Propósitos de fin de año
En cuanto a planes, metas y propósitos hay dos posturas: una
que dice que no se deben decir para no “salar” las cosas y que al final no se
cumplan, o bien compartirlas para “decretarlo” y que sean un hecho. Por lo
general soy muy discreta con mis asuntos personales, mi círculo de cercanos es muy
pequeño y mis planes se los comento a dos o tres personas.
Este blog comenzó con una frase robada de una rola de
Bunbury “Pensando con la luna por cerebro” y siguió con una explicación a lo
que creo que todos hacemos en internet: “haciendo mis pensamientos de dominio
público”. Sin embargo al paso de los años cada vez me he vuelto más perezosa
para escribir en este blog y me he enrolado en otras cuestiones que requieren
tiempo y dedicación.
Yo sé que a estas alturas del partido ya muchos hacen
chistes de los propósitos no cumplidos en el 2016 y con resignación asumen que todo está perdido. Yo tuve muchos planes que no cumplí y algunos que ni
siquiera comencé y que no pienso enumerar por completo ahora porque el tiempo
apremia y si hacemos cuentas ya solo quedan 8 semanas para que este show 2016
se acabe. En el marco de lo significativo del tiempo y de los propósitos no
cumplidos he decidido tomar el reto y hacer mis propósitos de fin de año.
No se trata de nada del otro mundo, de hecho es algo
bastante sencillo que cualquiera al leerlo puede pensar que ellos fácilmente lo
hacen en una semana. Incluso algunos pensarían que ya lo hago. El asunto es que
quiero terminar el año haciendo una carrera de 10 km. Nada del otro mundo. Algo
que se dice muy sencillo y que para mí no es tan fácil.
Resulta que este año, así como el año pasado, mi actividad
física y mis entrenamientos no fueron constantes. En ello influyeron mi
situación económica, a veces mi
situación anímica y finalmente mi situación laboral. Luego dedicaré una entrada
completa para hablar de las cosas que aprendí laboralmente en este año.

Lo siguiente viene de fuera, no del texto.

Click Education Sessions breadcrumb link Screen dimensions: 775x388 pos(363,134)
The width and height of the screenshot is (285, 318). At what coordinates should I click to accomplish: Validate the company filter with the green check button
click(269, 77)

Francamente no termino de asimilar todo lo acontecido. El caso es que de agosto
para acá he sido un manojo de tensión y cansancio que me ha alejado de hacer
ejercicio. Solo hace apenas un par de semanas que todo se ha normalizó regresé
a trotar. No han sido distancias largas ni a gran velocidad pero he vuelto a
conectar con la pista y eso me ha hecho sentir muy bien.
¿Por qué decidí que 10k sería mi meta para fin de año? Pues
resulta que el sábado pasado vi una publicación en Facebook de un club de
corredores que ofrecen un plan de entrenamiento para terminar el año corriendo
5, 10 ó 21 kilómetros y dije ¿por qué no…? Envié un mensaje para pedir mayor
información y hasta el momento en el que escribo esto no he recibido respuesta.
(Y eso que sí lo leyeron.) Al ver la situación recurrí al viejo truco de
preguntarle a Google y el primer resultado que obtuve es el que el día de hoy
eché a andar. Claro, consulté más planes de entrenamiento y ayer dediqué un buen
rato a leer un libro que tal cual se titula “Guía total para aprender a correr”.
A pesar que en los deportes que he practicado se requiere de condición física y
correr, las distancias que se piden por entrenamiento nunca rebasan los 5k.
Así que de manera un tanto autodidacta, con la ayuda del
libro antes mencionado y Google hoy inicié mi plan de entrenamiento. Decidí
compartirlo aquí porque… bueno, es un buen pretexto para volver al blog y qué
mejor manera que compartiendo un pequeño pero significativo plan de fin de año.
Al paso de las semanas iré escribiendo sobre mis avances o bien mi fracaso en el
intento, que por cierto es algo que he querido compartir desde el inicio de mis
andares en el mundo del ejercicio.
Por último quiero apuntar que una de mis inspiraciones para
este reto es un blog que leí hace un par de meses, en el que un tipo normal
decide hacer el entrenamiento y dieta de Dwayne Johnson-The Rock.